Впоследствии Набоков всегда стремился исследовать природу и границы сознания. Частичное объяснение этому дают его детские болезни: таинственная утрата математического дара, его бред и его ясновидение, а особенно чувство, что он соприкоснулся со смертью, которое он позднее передал некоторым из своих любимых героев (Федору, Джону Шейду, Люсетте).

В надежде, что преджизненная пустота небытия может дать ключи к тайне пустоты посмертной, он уже в зрелом возрасте попытался мысленно вернуться к тому моменту раннего детства, когда впервые пробудилось его сознание16. Туманное состояние медленно выздоравливающего после пневмонии, казалось, повторяет туманное состояние младенца, только на этот раз наблюдатель не дремал17. Отчасти в результате своего соприкосновения со смертью и страшного момента ясновидения, Набоков всегда подозревал, что, вопреки представлению о гибели сознания со смертью человека, с ним происходит некая метаморфоза, которую мы не в состоянии понять.

Эта гипотеза, которую он предпочитал оставлять под сомнением, возможно, обязана своим зарождением лепидоптерологии. В двадцать четыре года Набоков, вторя Данте, в одном стихотворении написал: «Мы гусеницы ангелов»; когда ему было за шестьдесят, он ответил шуткой на вопрос интервьюера о его планах на будущее: «Я еще собираюсь половить бабочек в Перу и Иране, прежде чем сам успею окуклиться»18. Для Набокова метаморфозы насекомых не были ни ответом на загадку смерти, ни доводом, ни моделью, ни даже метафорой, которую следует принимать всерьез. Одному священнику русской православной церкви, высказавшему предположение, что интерес Набокова к бабочкам, быть может, связан с высшим состоянием души, он ответил дерзко, что бабочка — отнюдь не ангельское подобие и что она «иногда садится даже на трупы»19.
════
• **Задание 1**
Ответьте по отрывку о Набокове:
(a) Каким своим любимым героям Набоков позднее передал чувство, что он соприкоснулся со смертью?
(b) Сколько лет было Набокову, когда он написал в стихотворении «Мы гусеницы ангелов»?
(c) В каких странах Набоков, по его словам интервьюеру, еще собирался половить бабочек?
• **Задание 2**
Чем, согласно отрывку о Набокове, метаморфозы насекомых для него не были? Перечислите все названные варианты.
• **Задание 3**
Подхватите отрывок о Набокове и напишите его продолжение, начиная сразу после последнего предложения.

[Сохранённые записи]
════
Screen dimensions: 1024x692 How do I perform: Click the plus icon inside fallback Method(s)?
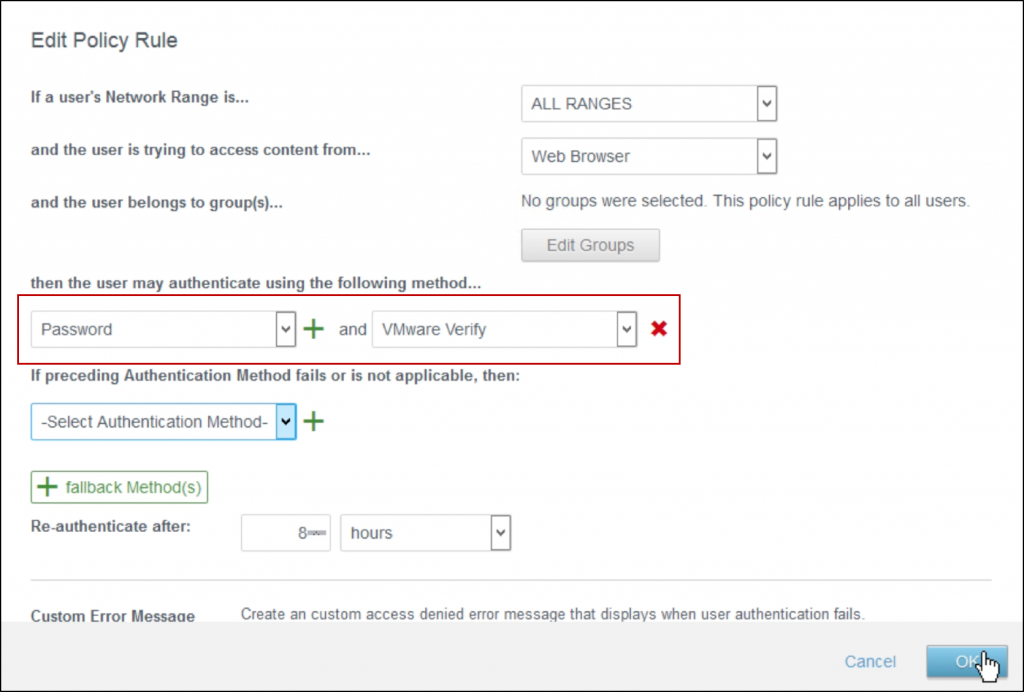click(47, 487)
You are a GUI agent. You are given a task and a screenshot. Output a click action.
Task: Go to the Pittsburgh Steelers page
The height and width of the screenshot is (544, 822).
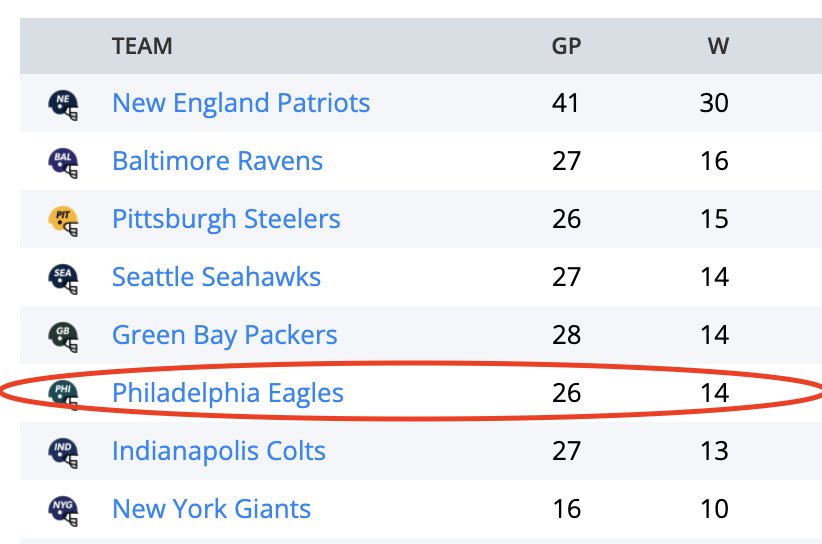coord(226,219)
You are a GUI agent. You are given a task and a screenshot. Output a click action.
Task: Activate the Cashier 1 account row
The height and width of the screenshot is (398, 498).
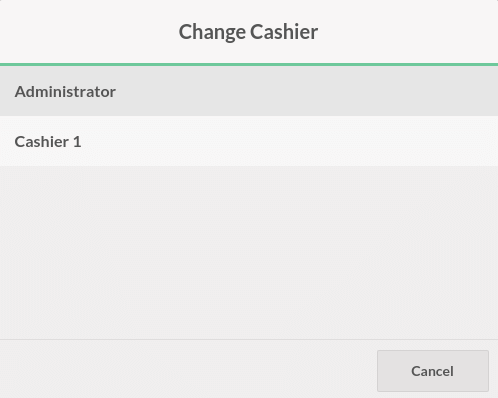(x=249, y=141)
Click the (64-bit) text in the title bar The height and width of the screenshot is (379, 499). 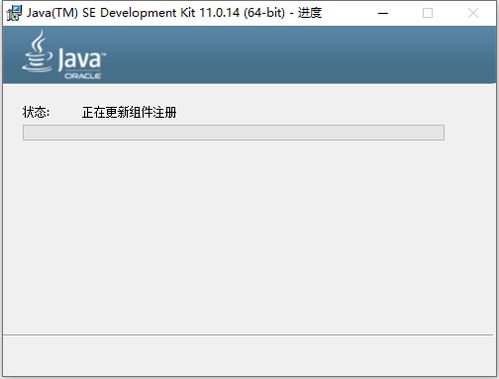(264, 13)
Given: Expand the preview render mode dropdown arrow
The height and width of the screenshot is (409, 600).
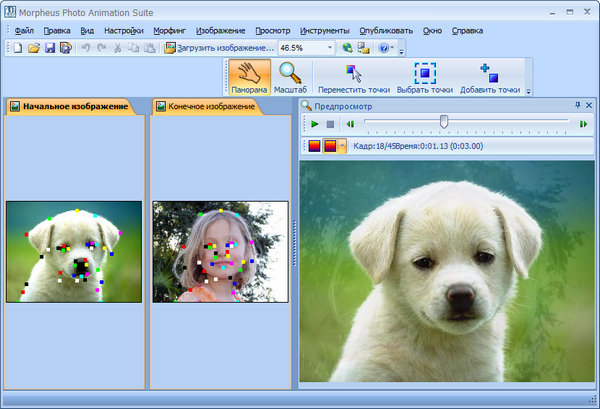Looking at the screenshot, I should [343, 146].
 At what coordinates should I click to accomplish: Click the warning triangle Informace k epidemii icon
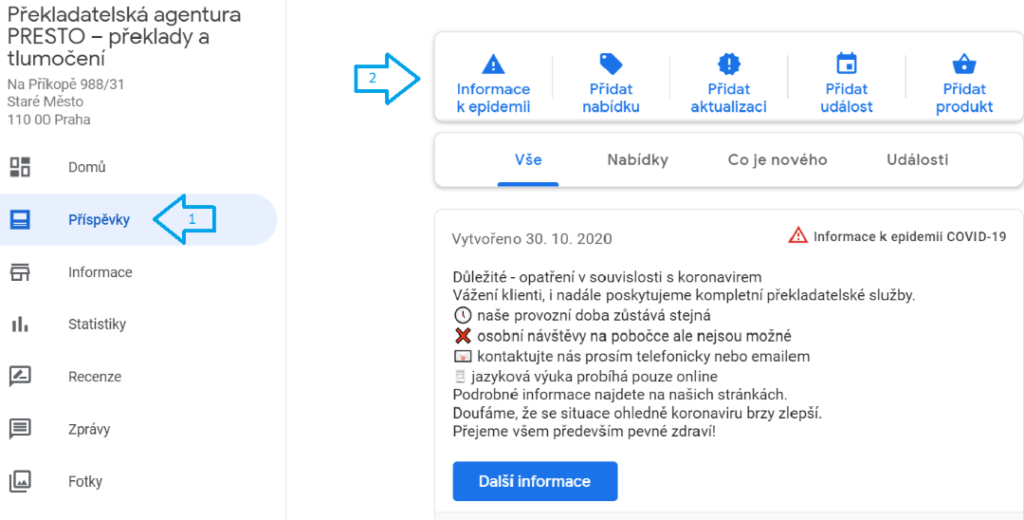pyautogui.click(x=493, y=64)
════
• **Ожидаемый ответ 1**
(a) Федору, Джону Шейду и Люсетте.
(b) Двадцать четыре года.
(c) В Перу и Иране.

• **Ожидаемый ответ 2**
Ответом на загадку смерти, доводом, моделью и метафорой, которую следует принимать всерьез.

• **Ожидаемый ответ 3**
Однако в то же время всякая метаморфоза — это напоминание о том, что природа полна неожиданностей. В раннем рассказе Набокова «Рождество» холодной петербургской зимой умирает от лихорадки мальчик, увлекавшийся бабочками, и его хоронят в загородном имении. Прежде чем вернуться в город, отец мальчика, сидя в промерзшем доме, перебирает вещи сына и, сложив их в ящик, переносит в жарко натопленную гостиную флигеля, где ему предстоит провести еще одну ночь. В глубокой тоске проводит он долгие часы и наконец решается на самоубийство — всё лучше, чем земная жизнь — «горестная до ужаса, унизительно бесцельная, бесплодная, лишенная чудес». И в этот момент в жестяной коробке из-под бисквитов, принесенной из комнаты сына, что-то громко щелкнуло. Кокон индийской тропической бабочки, когда-то купленный его сыном, прорвался, согретый жаром горящей печи, и из него вырвался громадный индийский шелкопряд, «и крылья — еще слабые, еще влажные — все продолжали расти, расправляться, вот развернулись до предела, положенного им Богом…»20.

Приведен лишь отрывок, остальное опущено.